◆ What you need to do
Your output must be the lines below from the line containing "Instruction: Click the" to the line containing "The width and", both lines included, reproduced exactly and without pictures.

───── Data section

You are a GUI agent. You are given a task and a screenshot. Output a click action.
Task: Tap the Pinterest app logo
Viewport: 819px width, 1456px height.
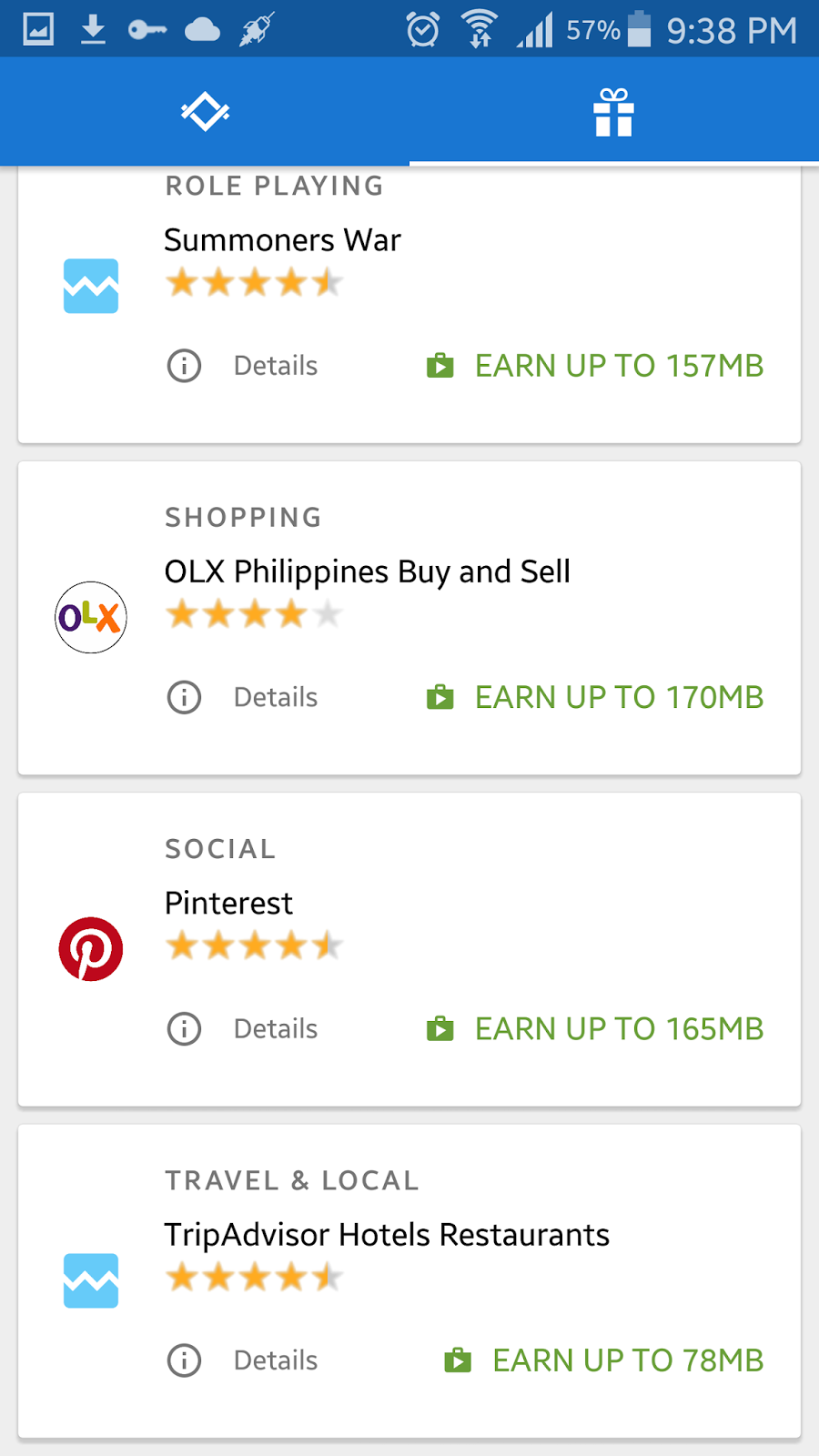coord(91,949)
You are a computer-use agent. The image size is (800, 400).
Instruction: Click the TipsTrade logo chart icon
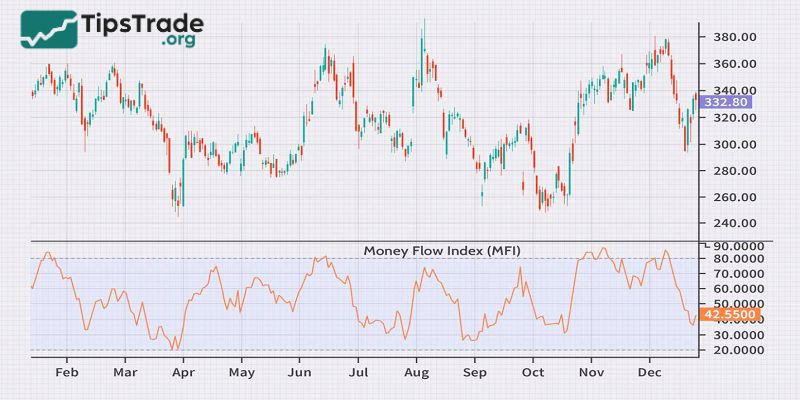coord(50,29)
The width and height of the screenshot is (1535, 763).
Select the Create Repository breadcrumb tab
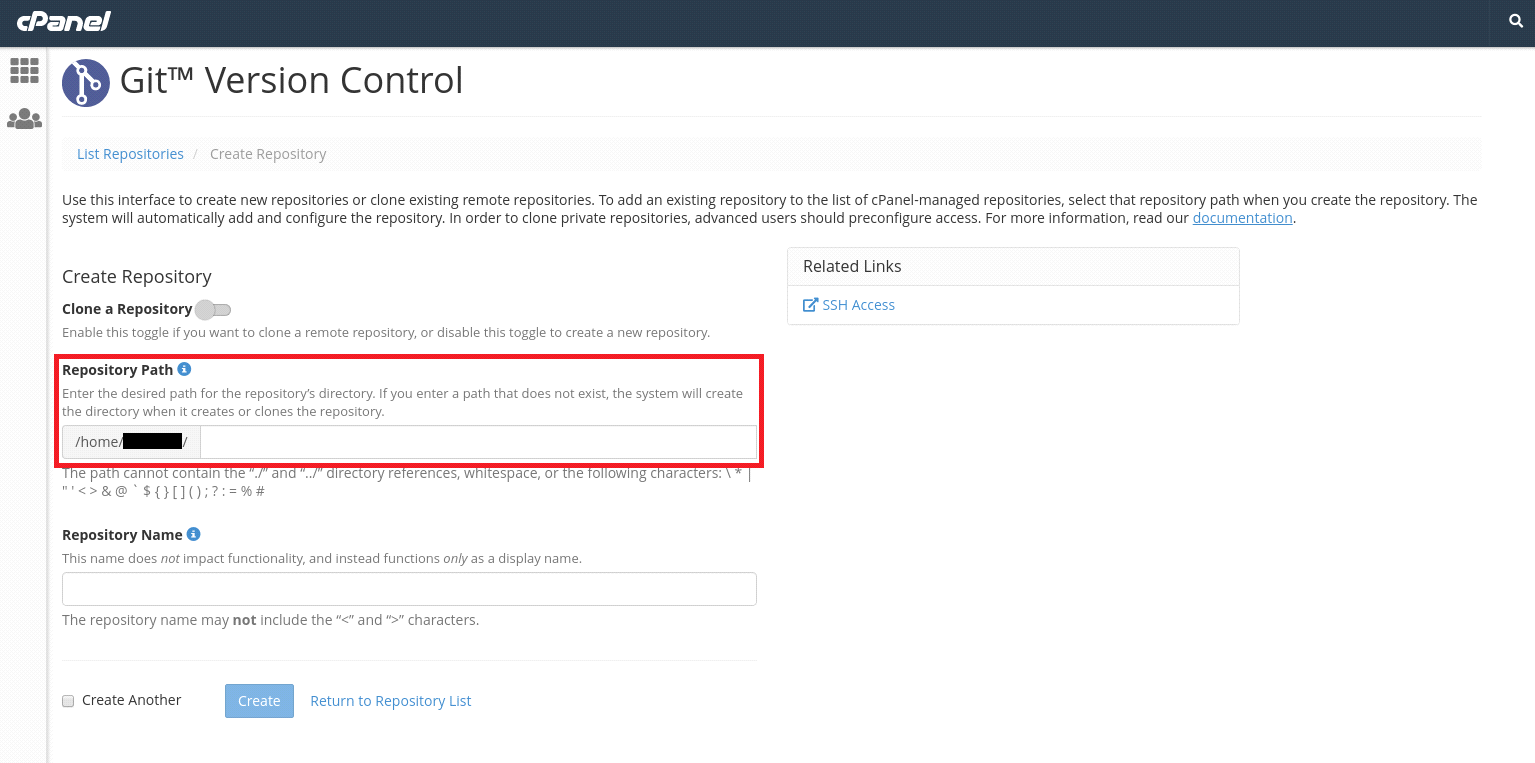pyautogui.click(x=268, y=153)
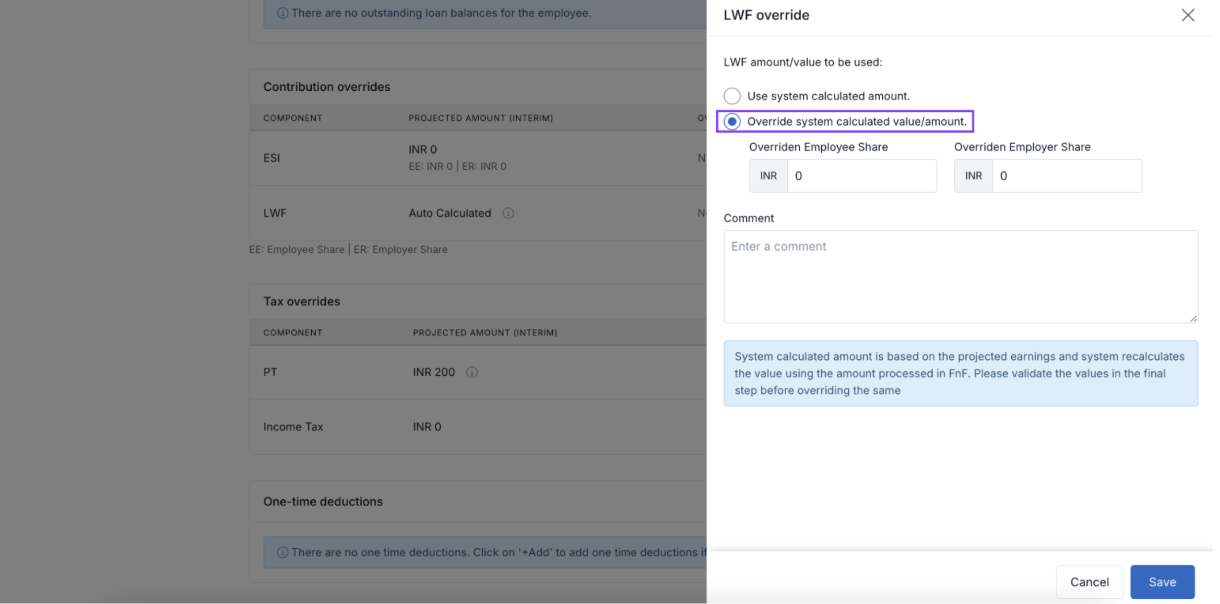
Task: Click the Tax overrides section heading
Action: (x=302, y=301)
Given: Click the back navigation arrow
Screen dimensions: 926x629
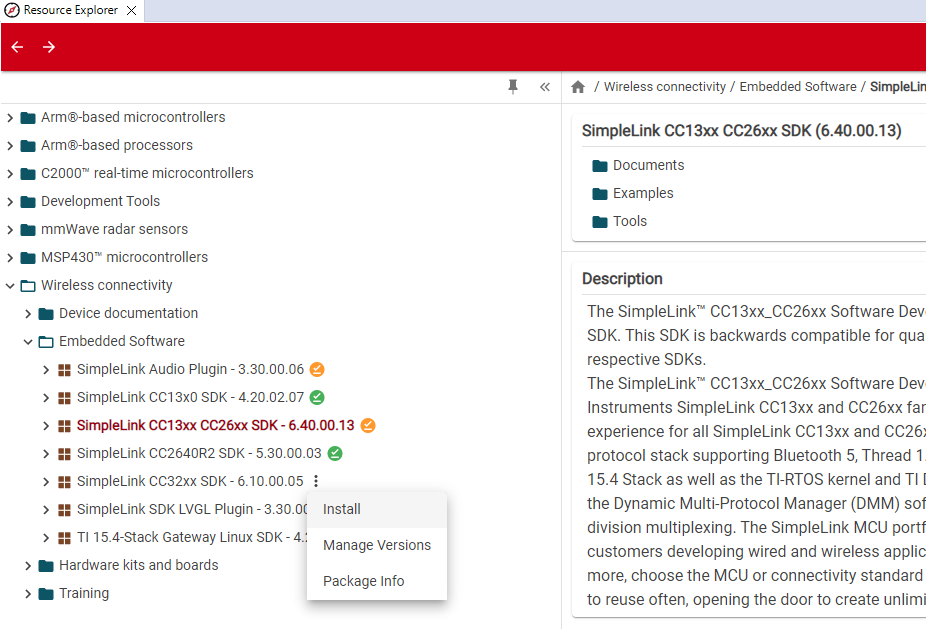Looking at the screenshot, I should click(x=16, y=46).
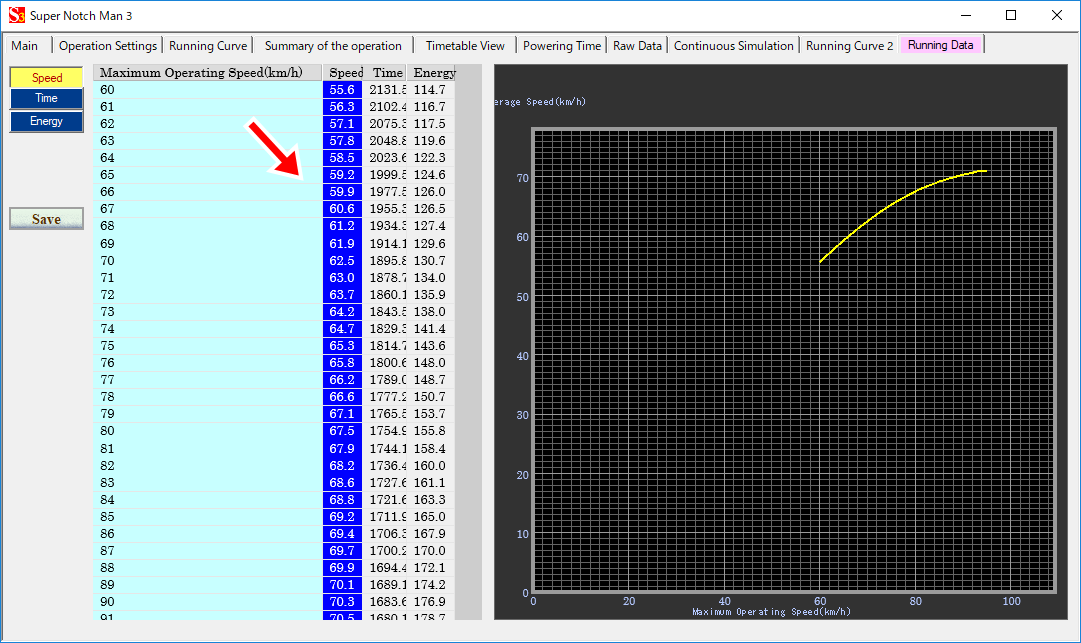
Task: Click the Time column header
Action: (387, 73)

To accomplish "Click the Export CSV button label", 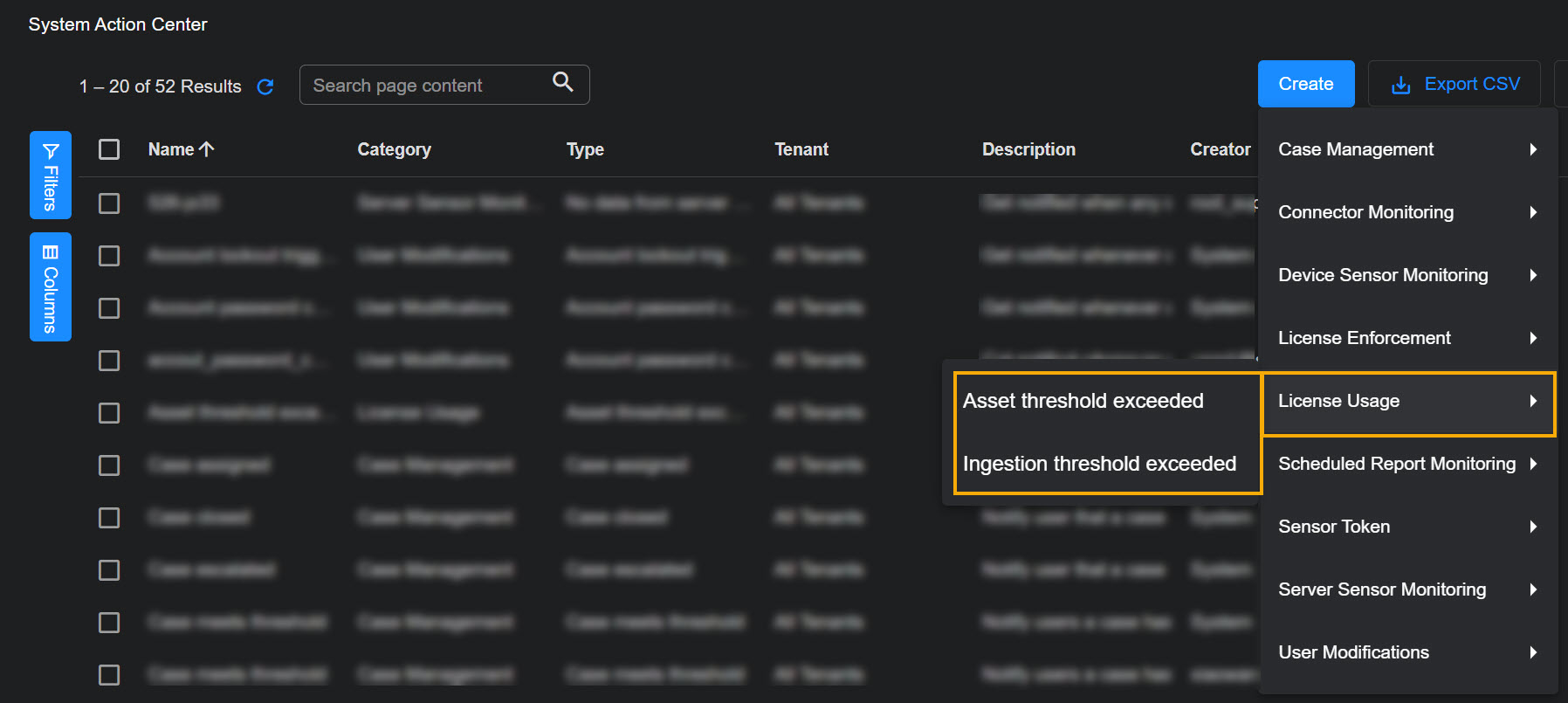I will pos(1472,84).
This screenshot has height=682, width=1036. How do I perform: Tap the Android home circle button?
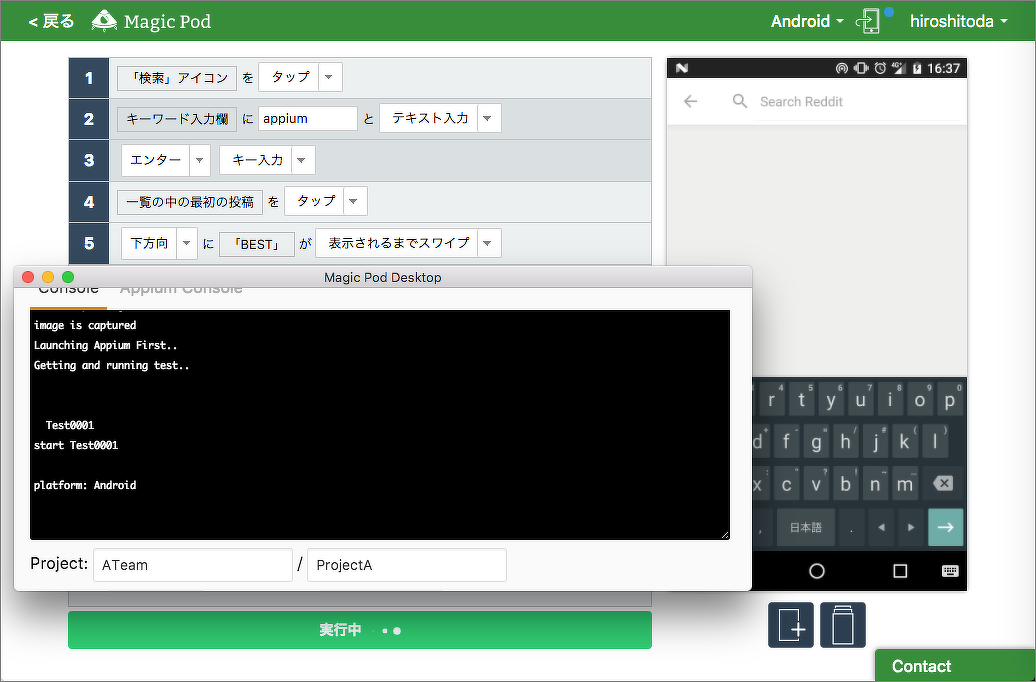point(817,571)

──────────

◆ Answer to the exercise
Instruction: Click the TipsTrade logo chart icon
coord(50,29)
The width and height of the screenshot is (1535, 763).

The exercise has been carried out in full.